• [SHORT EXERCISE 1]:
Using the least squares text, answer each question in a line of its own:
(a) Which two quantities should the function return for each model fit?
(b) What equation does the second method solve?
(c) For what kind of $X$ is the familiar form of $\hat \beta$ stated to hold?
• [SHORT EXERCISE 2]:
Output a passage from the least squares text verbatim. Begin at the words "The mathematical equivalence" and stop after "(y-X \beta)^T(y- X \beta)".

• [READING PASSAGE]:
════════
Complete the function `python least_squares_fit_RSS(X, y)` that caclulates least squares model fits by 

  - inverting the gramian in support of the calculation $\hat\beta_{IG}=(X^TX)^{-1}X^Ty$ 
  - solving $R\hat\beta_{QR} = Q^Ty, \;$ where $X=QR$ is the $QR$-*decomposition* of $X$

and returns

  - the RSS (residual sum of squares) produced by each of the model fits 

  - the time required to compute each of the model fits

The mathematical equivalence of the two requested calculations follows because they both solve the same minimization problem:

1. the familiar form of the (least squares) linear model fit $\hat \beta = (X^TX)^{-1}X^T y$ (for *full rank* $X$) is found using the *normal equations*:

\begin{align*}
  \hat \beta = {} & \underset{\quad \; \beta: \; \hat \epsilon \; = \; X\beta - y}{\text{argmin } ||\hat \epsilon||_2^2} 
  = \underset{\beta}{\text{argmin }} ||y-X \beta||_2^2 \\
  = {} & \underset{\beta}{\text{argmin }} (y-X \beta)^T(y- X \beta)
════════
• [PROVIDED MATERIAL]:
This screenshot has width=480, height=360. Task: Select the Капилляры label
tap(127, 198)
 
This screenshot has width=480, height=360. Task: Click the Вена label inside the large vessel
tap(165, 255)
════════
• [RIGHT ANSWER 1]:
(a) The RSS (residual sum of squares) and the time required to compute the fit.
(b) $R\hat\beta_{QR} = Q^Ty$, where $X=QR$ is the $QR$-decomposition of $X$.
(c) Full rank $X$.

• [RIGHT ANSWER 2]:
The mathematical equivalence of the two requested calculations follows because they both solve the same minimization problem:

1. the familiar form of the (least squares) linear model fit $\hat \beta = (X^TX)^{-1}X^T y$ (for *full rank* $X$) is found using the *normal equations*:

\begin{align*}
  \hat \beta = {} & \underset{\quad \; \beta: \; \hat \epsilon \; = \; X\beta - y}{\text{argmin } ||\hat \epsilon||_2^2} 
  = \underset{\beta}{\text{argmin }} ||y-X \beta||_2^2 \\
  = {} & \underset{\beta}{\text{argmin }} (y-X \beta)^T(y- X \beta)